As can be seen in FIG. 1, a plug 28 for aperture 10, with an elongated handle 30, which handle is intended to extend above the liquid level in basin 14, when basin 14 is in use, is provided to prevent flow of liquid through aperture 10. Wide threads 32, which prevent the build-up of dirt or other foreign matter between the threads are provided on plug 28 for threadably engaging corresponding threads (not shown) about the periphery of aperture 10. An O-ring 33 seated beneath a shoulder of plug 28 assists in sealing aperture 10 when plug 28 is in position.
In operation, with plug 28 removed from aperture 10, vent 24 open and recuperation basin 2 on its base 20, liquid from chamber 12 of container 6 is permitted to flow through aperture 10 to a desired level in basin 14. Plug 28 is then reinserted into aperture 10 to seal that aperture and prevent further transfer of liquid between basin 14 and container chamber 12.
Once the liquid in basin 14 has been used for its intended purpose, and it is desired to return that liquid, for storage, to container 6, plug 28 is again removed from aperture 10 and, with vent 24 open, recuperation basin 2 gradually tilted about the common edge 34 formed by bottom 18 and base 20, to enable groove 16 to collect liquid from basin 14 and channel it towards aperture 10, where it then returns into chamber 12. Groove 16 minimizes spillage of liquid from basin 14 during this collection procedure.
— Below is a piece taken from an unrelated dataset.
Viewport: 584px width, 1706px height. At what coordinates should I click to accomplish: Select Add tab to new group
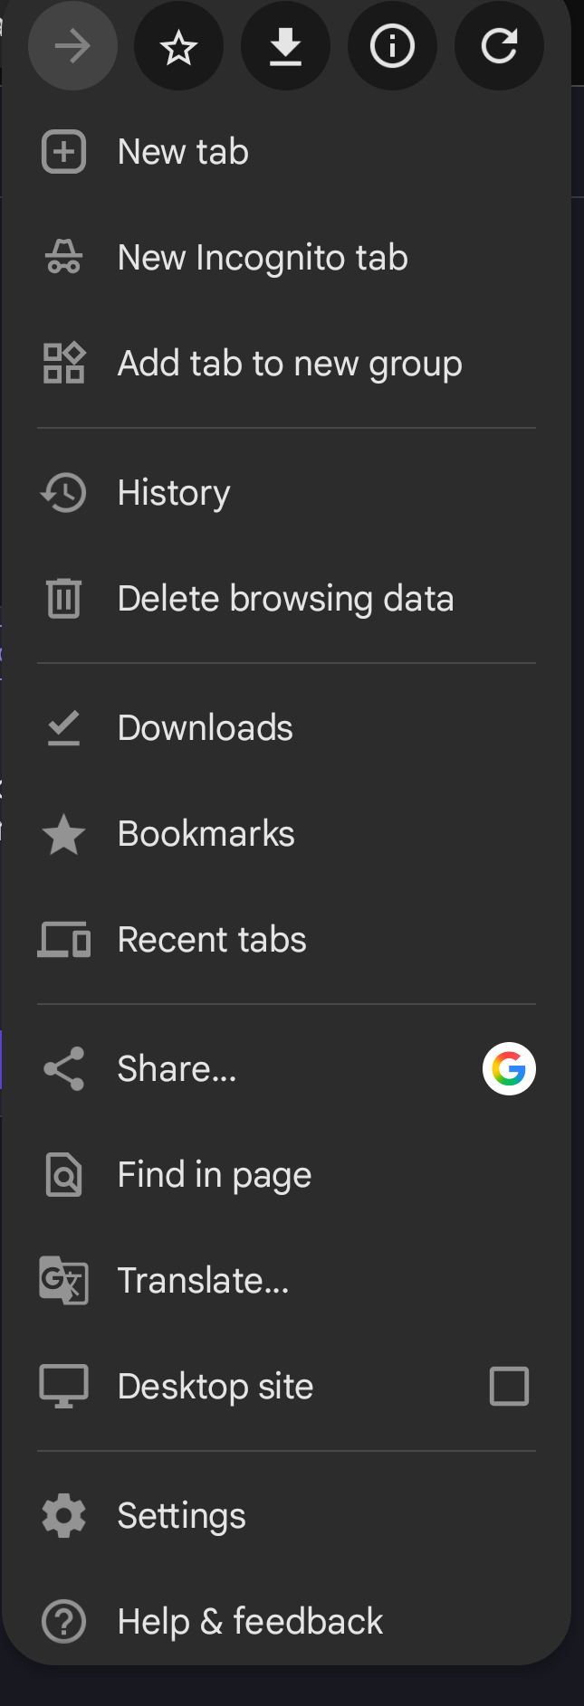click(290, 364)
Once the liquid has been completely returned to container chamber 12, plug 28 is reinserted into aperture 10.
Both the filling of basin 14 with liquid from container 6, and returning of that liquid to container 6 are preferably carried out with cap 27 removed, to open aperture 24 and permit air flow to chamber 12 through passageway 22, thereby minimizing bubbling or other turbulence occurring at aperture 10 during these procedures.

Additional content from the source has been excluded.